__YOUR GOAL__:
Write out exactly the lines that run from the one containing "414.443.8800 (281, 1161)" to the end of the entries below, with both end lines included.

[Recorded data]
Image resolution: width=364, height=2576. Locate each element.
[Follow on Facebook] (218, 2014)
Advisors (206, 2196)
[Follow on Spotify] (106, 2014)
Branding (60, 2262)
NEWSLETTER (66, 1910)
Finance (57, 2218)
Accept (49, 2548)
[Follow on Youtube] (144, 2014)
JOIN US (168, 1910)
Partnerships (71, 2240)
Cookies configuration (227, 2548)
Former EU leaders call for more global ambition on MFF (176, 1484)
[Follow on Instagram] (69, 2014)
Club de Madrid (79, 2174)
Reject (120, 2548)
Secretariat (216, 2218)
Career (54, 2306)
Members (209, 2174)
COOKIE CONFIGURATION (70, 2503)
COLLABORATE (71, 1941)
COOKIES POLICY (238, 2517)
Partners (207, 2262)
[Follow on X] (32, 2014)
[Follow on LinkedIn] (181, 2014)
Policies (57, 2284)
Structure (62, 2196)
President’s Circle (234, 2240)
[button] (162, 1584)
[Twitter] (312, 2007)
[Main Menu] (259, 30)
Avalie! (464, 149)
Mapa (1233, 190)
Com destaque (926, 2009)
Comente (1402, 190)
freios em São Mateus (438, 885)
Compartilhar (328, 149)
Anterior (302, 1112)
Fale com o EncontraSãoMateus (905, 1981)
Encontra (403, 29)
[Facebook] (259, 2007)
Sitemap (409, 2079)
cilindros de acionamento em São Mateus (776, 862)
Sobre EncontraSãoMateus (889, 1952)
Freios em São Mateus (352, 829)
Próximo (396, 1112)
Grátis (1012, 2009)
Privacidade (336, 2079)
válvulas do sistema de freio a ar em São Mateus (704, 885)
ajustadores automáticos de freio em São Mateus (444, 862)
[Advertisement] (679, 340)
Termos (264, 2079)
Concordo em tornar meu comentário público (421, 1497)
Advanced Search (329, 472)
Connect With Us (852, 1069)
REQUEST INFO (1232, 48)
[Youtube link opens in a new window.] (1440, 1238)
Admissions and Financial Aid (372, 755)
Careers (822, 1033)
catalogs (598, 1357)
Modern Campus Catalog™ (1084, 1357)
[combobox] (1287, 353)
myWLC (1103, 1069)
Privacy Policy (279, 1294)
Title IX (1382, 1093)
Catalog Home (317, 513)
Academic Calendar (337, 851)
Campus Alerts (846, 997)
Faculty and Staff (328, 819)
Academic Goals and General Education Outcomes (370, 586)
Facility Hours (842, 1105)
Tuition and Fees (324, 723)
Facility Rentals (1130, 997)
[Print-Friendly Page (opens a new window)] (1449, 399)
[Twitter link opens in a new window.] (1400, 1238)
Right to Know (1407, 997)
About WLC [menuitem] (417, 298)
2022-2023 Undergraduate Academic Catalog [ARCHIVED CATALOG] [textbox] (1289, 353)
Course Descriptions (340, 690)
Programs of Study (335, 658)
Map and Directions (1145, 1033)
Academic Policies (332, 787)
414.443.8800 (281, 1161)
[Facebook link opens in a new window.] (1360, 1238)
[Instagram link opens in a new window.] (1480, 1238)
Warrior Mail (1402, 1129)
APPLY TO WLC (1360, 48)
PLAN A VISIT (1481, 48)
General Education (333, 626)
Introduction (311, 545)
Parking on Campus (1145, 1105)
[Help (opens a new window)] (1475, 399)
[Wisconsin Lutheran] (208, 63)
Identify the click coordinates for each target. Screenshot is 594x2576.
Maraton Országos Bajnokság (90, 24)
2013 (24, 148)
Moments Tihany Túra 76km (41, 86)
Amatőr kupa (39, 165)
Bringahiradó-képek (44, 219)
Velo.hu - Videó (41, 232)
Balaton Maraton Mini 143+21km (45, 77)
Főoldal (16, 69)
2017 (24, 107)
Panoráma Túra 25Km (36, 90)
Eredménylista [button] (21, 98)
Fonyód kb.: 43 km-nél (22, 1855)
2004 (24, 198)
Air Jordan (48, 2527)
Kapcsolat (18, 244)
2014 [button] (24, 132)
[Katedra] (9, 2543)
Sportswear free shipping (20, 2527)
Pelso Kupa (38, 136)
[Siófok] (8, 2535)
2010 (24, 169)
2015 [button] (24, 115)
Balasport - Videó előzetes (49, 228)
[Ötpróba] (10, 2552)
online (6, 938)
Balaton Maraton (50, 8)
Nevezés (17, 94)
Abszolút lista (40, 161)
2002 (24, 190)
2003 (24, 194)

__RESPONSE FOR THIS EXERCISE__:
414.443.8800 (281, 1161)
[Facebook link opens in a new window.] (1360, 1238)
[Instagram link opens in a new window.] (1480, 1238)
Warrior Mail (1402, 1129)
APPLY TO WLC (1360, 48)
PLAN A VISIT (1481, 48)
General Education (333, 626)
Introduction (311, 545)
Parking on Campus (1145, 1105)
[Help (opens a new window)] (1475, 399)
[Wisconsin Lutheran] (208, 63)
Identify the click coordinates for each target. Screenshot is 594x2576.
Maraton Országos Bajnokság (90, 24)
2013 (24, 148)
Moments Tihany Túra 76km (41, 86)
Amatőr kupa (39, 165)
Bringahiradó-képek (44, 219)
Velo.hu - Videó (41, 232)
Balaton Maraton Mini 143+21km (45, 77)
Főoldal (16, 69)
2017 (24, 107)
Panoráma Túra 25Km (36, 90)
Eredménylista [button] (21, 98)
Fonyód kb.: 43 km-nél (22, 1855)
2004 (24, 198)
Air Jordan (48, 2527)
Kapcsolat (18, 244)
2014 [button] (24, 132)
[Katedra] (9, 2543)
Sportswear free shipping (20, 2527)
Pelso Kupa (38, 136)
[Siófok] (8, 2535)
2010 (24, 169)
2015 [button] (24, 115)
Balasport - Videó előzetes (49, 228)
[Ötpróba] (10, 2552)
online (6, 938)
Balaton Maraton (50, 8)
Nevezés (17, 94)
Abszolút lista (40, 161)
2002 (24, 190)
2003 (24, 194)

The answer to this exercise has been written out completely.